O detetive Kari tem um enigma nas mãos depois de sair de uma instituição psiquiátrica. O caso mais difícil de sua carreira apresenta uma enquete mortal nas redes sociais, um mural de sangue e um assassino em série.

Crítica

Escrever sobre um filme que continua uma série de TV é particularmente desafiador quando não se assistiu previamente à série de TV. E Bordertown: A Eliminação dá sequência às três temporadas de Bordertown (2016-2020). Ele tem os mesmos personagens e se desenrola a partir de vínculos antes estabelecidos. Então, a audiência "no escuro" deve ser como assistir à Cobra Kai (2018-) sem ter conferido, ao menos, os principais exemplares da saga Karatê Kid. Dá para usufruir, mas certos gatilhos somente funcionarão com os previamente iniciados. Posto isto, de que este texto foi escrito por alguém que não viu a série, uma das abordagens críticas possíveis é tentar mensurar as estratégias (ou a ausência delas) do cineasta Juuso Syrjä para convidar os desavisados a participar desse jogo criminal de gato e rato. E o primeiro diagnóstico é que o realizador não parece muito disposto a acolher os "ignorantes". A trama começa com a demonstração de sadismo de um assassino incógnito que literalmente sangra um cadáver de cabeça para baixo e depois grafita sua mensagem provocativa na parede com o sangue extraído da vítima. Não demora para a polícia se deparar com um enigma que pede as atenções do detetive Kari Sorjonen (Ville Virtanen). O problema é que esse “Papai Noel da criminalística”, conforme um colega se refere a ele, está internado numa instituição psiquiátrica para cuidar de sua saúde mental em frangalhos. Como dispor da mente prejudicada para esse trabalho?

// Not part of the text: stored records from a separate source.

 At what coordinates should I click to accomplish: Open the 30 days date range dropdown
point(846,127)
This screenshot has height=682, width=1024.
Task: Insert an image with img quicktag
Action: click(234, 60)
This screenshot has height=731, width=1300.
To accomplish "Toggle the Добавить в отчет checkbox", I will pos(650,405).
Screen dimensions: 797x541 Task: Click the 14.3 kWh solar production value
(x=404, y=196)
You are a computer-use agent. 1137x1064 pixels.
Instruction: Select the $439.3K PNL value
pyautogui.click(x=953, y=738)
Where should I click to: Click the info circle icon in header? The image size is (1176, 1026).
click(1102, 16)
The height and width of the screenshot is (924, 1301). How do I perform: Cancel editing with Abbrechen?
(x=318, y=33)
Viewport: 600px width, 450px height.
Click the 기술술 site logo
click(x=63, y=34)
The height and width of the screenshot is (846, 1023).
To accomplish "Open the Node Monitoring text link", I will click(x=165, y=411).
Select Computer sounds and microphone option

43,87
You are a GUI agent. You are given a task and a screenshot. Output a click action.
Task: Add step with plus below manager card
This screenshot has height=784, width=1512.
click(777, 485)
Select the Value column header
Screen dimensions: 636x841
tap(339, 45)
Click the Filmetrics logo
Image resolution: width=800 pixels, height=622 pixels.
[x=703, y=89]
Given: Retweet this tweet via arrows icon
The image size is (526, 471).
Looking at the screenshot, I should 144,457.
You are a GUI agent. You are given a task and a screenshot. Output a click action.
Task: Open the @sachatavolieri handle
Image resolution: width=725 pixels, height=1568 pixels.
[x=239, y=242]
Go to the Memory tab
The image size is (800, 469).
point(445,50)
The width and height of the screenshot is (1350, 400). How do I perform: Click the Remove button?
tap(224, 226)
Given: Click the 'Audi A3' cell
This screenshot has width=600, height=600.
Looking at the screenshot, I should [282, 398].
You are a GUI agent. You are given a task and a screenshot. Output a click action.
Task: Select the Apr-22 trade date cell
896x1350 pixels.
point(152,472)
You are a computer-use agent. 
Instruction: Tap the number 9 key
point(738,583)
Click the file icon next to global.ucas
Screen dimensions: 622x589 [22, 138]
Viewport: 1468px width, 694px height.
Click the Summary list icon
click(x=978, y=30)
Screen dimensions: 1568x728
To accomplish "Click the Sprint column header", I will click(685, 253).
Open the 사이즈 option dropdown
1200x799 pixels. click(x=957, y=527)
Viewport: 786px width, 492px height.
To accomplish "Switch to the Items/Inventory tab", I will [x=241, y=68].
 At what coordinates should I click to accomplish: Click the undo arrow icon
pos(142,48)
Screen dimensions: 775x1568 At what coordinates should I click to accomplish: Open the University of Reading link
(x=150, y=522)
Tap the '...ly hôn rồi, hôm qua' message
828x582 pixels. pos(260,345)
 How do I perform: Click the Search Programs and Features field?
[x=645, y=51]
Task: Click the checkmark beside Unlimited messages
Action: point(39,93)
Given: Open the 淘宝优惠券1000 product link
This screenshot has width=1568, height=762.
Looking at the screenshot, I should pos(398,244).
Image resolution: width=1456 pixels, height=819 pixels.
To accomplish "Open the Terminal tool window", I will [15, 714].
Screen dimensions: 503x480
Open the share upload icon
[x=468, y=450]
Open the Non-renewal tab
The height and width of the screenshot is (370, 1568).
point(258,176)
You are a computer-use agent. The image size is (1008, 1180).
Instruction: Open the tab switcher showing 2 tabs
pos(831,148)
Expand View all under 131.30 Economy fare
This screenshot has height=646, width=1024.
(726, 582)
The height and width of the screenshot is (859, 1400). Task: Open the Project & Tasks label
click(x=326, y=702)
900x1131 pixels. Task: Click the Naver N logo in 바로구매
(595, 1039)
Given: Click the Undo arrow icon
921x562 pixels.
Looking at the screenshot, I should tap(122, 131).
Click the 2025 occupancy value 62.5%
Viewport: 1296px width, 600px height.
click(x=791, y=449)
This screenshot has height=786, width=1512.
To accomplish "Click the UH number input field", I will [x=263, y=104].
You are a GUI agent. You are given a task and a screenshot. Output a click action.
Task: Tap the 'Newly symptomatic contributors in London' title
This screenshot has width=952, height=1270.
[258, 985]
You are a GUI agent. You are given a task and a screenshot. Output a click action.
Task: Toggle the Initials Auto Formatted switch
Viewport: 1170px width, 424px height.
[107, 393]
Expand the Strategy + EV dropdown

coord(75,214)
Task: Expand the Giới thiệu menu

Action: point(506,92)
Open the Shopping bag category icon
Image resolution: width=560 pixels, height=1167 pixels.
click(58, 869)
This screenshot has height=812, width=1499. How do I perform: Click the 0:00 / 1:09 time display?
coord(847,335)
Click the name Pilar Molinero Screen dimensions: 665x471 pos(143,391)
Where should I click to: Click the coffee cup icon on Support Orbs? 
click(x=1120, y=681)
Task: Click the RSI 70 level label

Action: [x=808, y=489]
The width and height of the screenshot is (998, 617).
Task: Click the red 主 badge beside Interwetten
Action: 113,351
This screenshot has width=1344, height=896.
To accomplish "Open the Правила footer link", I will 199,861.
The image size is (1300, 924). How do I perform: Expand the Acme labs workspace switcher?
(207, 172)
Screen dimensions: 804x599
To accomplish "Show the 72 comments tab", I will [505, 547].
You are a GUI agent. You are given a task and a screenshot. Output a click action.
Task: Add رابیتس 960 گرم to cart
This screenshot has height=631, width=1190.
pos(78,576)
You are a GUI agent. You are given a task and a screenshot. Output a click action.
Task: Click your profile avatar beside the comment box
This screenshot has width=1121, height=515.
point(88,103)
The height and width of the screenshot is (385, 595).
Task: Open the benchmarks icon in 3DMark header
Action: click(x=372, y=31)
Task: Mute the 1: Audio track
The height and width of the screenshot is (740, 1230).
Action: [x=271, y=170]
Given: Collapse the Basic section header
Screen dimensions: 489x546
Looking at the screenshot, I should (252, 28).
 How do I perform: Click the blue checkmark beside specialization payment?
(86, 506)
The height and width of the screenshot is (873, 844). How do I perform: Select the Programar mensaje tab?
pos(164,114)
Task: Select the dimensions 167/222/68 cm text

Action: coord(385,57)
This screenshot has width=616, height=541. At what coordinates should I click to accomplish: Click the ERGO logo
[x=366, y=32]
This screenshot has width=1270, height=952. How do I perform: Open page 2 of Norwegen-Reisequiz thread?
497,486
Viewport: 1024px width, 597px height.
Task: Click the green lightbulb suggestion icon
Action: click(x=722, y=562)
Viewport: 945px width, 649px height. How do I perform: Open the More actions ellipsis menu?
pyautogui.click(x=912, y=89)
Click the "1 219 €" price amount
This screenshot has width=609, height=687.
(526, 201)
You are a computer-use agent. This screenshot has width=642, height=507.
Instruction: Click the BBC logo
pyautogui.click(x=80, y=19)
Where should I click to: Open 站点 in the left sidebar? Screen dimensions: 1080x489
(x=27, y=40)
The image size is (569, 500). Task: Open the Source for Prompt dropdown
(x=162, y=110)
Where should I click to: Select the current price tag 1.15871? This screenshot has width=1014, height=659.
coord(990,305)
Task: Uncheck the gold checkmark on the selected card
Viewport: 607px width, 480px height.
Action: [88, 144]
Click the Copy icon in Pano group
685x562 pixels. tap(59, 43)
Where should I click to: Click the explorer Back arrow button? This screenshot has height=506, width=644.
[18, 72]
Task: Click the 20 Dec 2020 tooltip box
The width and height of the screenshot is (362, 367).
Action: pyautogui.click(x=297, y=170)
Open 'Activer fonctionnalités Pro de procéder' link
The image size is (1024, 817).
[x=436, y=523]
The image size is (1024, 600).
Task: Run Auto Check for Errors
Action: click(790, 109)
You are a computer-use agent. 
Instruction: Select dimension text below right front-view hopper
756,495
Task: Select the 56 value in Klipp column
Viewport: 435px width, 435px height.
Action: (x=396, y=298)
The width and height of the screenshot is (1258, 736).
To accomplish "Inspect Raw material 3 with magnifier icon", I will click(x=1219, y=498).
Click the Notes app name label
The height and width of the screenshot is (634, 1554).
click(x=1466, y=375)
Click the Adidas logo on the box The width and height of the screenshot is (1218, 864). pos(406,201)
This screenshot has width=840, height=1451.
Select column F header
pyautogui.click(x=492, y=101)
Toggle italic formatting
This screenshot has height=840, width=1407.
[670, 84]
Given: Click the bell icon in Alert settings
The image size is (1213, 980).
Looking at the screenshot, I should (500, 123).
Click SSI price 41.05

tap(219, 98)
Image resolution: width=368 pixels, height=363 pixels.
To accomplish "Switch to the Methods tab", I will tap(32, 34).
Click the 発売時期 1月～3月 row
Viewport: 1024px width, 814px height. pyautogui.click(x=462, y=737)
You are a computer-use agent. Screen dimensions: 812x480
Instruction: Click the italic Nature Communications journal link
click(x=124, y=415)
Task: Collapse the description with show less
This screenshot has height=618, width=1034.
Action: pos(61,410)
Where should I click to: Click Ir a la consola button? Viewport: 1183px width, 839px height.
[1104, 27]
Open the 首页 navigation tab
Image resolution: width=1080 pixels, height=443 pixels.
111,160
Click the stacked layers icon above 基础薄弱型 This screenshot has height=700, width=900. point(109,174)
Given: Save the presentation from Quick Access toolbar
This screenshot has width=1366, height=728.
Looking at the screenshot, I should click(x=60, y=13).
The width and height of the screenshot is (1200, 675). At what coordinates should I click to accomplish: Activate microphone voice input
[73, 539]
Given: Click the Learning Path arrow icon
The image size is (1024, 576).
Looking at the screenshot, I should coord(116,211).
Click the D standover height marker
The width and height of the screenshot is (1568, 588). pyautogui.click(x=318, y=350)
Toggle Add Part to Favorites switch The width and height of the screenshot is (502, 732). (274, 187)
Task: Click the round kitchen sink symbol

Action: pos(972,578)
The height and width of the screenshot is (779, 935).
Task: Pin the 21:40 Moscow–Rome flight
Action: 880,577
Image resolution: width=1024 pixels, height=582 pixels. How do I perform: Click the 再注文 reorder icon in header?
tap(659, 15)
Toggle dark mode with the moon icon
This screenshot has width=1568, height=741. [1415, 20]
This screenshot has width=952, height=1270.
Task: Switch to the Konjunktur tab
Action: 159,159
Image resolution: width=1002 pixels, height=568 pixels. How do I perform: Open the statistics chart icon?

Bordertown: A Eliminação não perde tempo diante desse obstáculo inicialmente fundamental, logo o tirando do caminho sem tanta cerimônia. O filme realmente não demora muito para apresentar o homem se realinhando pela simples motivação de voltar à ativa – com direito à cena se barbeando, cortando o cabelo, ou seja, voltando a ter uma “aparência respeitável”, seja isso o que for. A rapidez dessa troca de estatuto (de homem fragilizado a líder da investigação) já é um indício de que os roteiristas não estão tão preocupados com a consistência das oscilações emocionais/psíquicas dos personagens principais. Essa predisposição pelo superficial se revela um dos grandes problemas do longa-metragem, algo que o coloca numa rotação quase oposta a de outras realizações que também mostram as buscas por um misterioso assassino em série. Por exemplo, em Zodíaco (2007) a própria caçada era o ponto vital do enredo sobre a capacidade destrutiva das obsessões. E para isso o cineasta David Fincher investia na profundidade dos inúmeros aspectos humanos implicados nesse quebra-cabeça. Já Juuso Syrjä prefere passar por cima dos elementos que tenham potencial para desviar a atenção do mistério: quem será a pessoa que está reproduzindo o estilo e os ensinamentos do maior criminoso dos redondezas? Pela forma como Lasse Maassalo (Sampo Sarkola) é situado, provavelmente deva ter sido o grande vilão da série. Agora, os protagonistas precisam encontrar o reprodutor de seus padrões.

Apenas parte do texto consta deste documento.